Are you comfortable here?
No not really. I’m trying to not overstep boundaries.
What kind of boundaries? In the house or personal?
Both. The personal boundaries are secondary right now. I just don’t know what they are. But, I don’t want to overstep by rearranging your house and your stuff.
Do what you need to do. I put stuff where it is convenient. Doesn’t really mean anything. I know stuff needs to be gone through and is a mess. Lots of stuff can be thrown out.
What about the personal boundaries?
You’re tired and I don’t like talking to the back of your head. Sleep well.

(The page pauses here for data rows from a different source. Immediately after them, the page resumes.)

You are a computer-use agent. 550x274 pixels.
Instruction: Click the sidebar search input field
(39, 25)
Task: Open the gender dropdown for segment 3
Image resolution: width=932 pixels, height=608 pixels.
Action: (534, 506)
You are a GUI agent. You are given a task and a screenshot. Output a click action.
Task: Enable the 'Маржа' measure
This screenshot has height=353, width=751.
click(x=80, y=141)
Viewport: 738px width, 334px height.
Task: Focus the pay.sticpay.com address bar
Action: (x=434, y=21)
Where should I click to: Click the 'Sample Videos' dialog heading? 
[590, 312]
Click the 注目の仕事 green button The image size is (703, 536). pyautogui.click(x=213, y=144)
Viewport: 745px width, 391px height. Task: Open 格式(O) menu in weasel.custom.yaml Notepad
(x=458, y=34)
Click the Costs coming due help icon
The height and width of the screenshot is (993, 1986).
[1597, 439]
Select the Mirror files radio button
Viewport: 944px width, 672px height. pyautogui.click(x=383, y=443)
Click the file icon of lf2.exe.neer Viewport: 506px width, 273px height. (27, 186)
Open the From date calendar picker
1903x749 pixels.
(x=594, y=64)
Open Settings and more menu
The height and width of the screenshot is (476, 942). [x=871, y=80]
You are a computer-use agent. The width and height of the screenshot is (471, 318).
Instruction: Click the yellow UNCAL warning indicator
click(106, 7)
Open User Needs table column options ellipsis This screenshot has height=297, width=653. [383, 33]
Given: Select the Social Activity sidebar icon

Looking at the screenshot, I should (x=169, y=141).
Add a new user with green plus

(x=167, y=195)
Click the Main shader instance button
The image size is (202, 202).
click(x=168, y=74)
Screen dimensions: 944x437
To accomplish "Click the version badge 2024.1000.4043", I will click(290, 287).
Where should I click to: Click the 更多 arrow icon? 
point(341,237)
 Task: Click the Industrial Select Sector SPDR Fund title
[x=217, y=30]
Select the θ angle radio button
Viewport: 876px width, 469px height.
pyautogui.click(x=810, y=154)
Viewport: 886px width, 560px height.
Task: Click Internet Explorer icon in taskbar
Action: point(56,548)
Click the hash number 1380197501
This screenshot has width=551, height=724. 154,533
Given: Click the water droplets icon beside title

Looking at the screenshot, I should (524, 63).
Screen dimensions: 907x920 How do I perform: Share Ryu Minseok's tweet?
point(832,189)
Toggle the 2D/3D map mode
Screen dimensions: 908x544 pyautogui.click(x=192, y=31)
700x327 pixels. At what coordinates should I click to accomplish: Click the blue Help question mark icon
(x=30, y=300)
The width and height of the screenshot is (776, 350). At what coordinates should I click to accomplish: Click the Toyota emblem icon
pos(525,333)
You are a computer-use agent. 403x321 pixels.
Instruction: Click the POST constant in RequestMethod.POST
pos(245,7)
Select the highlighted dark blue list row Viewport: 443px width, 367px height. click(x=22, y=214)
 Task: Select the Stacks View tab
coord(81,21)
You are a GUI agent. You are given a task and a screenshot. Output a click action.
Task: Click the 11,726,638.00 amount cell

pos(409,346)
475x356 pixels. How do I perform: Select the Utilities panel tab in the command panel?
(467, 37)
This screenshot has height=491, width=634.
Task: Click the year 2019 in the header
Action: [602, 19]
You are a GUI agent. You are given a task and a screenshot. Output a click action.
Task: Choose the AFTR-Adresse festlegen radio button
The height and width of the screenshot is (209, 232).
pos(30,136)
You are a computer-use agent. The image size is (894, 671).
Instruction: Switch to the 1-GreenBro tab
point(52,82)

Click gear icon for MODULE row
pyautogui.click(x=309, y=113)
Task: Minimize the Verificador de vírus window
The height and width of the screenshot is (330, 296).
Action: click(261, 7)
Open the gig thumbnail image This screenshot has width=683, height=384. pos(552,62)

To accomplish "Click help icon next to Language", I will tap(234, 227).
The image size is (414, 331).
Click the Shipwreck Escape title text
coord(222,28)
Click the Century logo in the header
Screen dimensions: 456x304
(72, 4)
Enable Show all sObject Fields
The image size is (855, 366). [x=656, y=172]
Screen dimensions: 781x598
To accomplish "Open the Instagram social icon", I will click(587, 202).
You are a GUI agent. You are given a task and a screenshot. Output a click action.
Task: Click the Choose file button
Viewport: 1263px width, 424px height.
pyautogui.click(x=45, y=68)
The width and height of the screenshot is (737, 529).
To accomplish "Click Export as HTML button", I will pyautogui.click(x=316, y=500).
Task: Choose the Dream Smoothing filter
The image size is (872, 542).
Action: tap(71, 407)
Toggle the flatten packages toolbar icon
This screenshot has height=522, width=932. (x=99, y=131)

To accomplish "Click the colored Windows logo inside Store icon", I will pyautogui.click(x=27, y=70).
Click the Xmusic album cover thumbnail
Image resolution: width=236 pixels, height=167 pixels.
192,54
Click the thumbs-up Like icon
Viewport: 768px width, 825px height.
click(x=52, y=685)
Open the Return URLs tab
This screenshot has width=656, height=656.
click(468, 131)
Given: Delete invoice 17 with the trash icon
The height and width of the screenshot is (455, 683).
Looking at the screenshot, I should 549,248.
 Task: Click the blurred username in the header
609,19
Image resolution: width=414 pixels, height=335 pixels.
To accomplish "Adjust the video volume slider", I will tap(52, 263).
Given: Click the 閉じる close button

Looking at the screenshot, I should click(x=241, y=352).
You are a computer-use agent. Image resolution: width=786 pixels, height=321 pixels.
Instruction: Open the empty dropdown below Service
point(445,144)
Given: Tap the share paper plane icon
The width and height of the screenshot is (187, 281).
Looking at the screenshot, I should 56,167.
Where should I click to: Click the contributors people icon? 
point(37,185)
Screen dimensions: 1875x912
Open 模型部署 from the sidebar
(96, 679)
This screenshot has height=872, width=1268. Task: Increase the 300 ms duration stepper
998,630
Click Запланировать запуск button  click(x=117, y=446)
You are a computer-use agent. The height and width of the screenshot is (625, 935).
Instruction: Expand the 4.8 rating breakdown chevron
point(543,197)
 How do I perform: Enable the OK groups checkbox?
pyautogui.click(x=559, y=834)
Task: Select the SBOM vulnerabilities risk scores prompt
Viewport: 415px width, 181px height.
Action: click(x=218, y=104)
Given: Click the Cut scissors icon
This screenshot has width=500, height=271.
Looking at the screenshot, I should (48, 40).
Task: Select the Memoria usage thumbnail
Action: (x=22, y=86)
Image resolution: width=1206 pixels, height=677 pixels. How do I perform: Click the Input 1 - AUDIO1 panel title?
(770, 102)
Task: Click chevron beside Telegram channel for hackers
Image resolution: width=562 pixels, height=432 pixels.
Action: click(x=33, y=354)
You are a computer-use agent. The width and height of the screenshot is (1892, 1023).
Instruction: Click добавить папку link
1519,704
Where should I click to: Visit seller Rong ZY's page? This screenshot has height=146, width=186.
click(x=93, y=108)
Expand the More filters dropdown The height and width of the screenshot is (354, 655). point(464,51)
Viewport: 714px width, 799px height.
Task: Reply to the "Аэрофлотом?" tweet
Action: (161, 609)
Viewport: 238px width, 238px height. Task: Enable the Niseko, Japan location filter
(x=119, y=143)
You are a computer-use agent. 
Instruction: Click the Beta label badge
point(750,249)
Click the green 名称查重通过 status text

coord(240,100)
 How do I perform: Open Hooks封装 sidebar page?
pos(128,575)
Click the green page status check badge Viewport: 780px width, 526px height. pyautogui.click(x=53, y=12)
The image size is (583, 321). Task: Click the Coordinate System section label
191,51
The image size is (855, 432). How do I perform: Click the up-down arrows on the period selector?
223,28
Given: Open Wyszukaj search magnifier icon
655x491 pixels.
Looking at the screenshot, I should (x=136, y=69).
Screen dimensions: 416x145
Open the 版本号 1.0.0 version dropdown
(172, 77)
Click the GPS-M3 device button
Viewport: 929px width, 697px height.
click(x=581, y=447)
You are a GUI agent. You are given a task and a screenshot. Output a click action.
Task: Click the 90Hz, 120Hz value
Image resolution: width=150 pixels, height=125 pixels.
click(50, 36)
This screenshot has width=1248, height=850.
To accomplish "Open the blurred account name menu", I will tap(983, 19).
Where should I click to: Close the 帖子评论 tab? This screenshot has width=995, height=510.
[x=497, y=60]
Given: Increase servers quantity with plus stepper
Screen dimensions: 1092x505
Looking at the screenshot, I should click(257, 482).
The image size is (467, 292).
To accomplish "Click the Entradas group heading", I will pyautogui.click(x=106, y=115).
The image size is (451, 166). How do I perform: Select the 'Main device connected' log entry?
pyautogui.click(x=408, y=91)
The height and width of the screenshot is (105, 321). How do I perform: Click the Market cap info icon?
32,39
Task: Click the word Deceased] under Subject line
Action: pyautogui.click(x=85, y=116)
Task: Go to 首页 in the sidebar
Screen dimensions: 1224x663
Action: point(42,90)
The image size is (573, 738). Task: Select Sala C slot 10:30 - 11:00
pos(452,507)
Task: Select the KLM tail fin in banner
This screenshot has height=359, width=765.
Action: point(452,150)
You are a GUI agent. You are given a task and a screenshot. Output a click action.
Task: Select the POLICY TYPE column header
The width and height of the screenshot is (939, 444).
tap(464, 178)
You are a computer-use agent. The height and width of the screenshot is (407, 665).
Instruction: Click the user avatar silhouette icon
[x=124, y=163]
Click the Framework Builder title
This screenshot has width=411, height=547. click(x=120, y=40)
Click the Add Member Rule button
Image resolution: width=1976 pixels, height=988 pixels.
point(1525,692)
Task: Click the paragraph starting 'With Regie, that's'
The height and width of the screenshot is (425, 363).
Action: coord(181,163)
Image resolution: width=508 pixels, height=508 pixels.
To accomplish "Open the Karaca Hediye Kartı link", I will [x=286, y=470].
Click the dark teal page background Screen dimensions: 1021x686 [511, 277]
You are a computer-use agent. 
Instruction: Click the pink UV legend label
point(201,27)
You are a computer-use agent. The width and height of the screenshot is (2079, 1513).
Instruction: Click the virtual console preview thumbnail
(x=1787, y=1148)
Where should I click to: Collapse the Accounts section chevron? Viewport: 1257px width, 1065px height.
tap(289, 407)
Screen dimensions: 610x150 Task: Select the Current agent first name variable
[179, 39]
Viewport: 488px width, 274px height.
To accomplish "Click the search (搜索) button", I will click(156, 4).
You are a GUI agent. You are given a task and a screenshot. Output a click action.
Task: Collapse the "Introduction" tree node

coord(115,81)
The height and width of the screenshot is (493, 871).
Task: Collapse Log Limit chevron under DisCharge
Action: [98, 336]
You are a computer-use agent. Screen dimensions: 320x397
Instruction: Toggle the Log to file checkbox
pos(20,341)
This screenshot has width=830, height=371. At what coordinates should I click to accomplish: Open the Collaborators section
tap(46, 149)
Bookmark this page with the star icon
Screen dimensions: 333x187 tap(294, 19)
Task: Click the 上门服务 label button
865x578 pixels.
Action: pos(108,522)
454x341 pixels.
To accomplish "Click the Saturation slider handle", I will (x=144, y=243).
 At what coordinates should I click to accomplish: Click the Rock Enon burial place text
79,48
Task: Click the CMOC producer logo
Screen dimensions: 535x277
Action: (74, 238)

I’m not sure what will make me feel comfortable here. What makes us comfortable and safe in any one place with any one person?
Certainly I have free reign of the house. Really, I know that. I can do whatever I want here. And have with respect to stuffing his closet full of my clothes….stuffing the empty dresser drawers in his bedroom with more of my clothes. Finding niches for the rest of stuff I need….shoes…luggage…wicker baskets…sewing basket…lube and glass toys in the head board *laughing*.
He found me sunning outside in the backyard in my bra yesterday afternoon.He doesn’t really care as long as I don’t give the neighbors too much of a show. *giggles* I’m not comfortable walking around in a thong here…it’s my preferred attire. It smacks of being suggestive…it’s one of those boundaries I’m thinking about even tho he says he has no issues as he is unclothed too.
He wants me to feel “home” here. He’s gone to a lot of trouble to do that for me. It’s not his fault. There is not blame. I don’t want him to ever feel like he hasn’t done enough for me. It isn’t him. I feel like I can never repay what he is doing for me.
It’s my fear of becoming too comfortable here. Liking that too much because I know I will.
How can I make myself comfortable without the fear?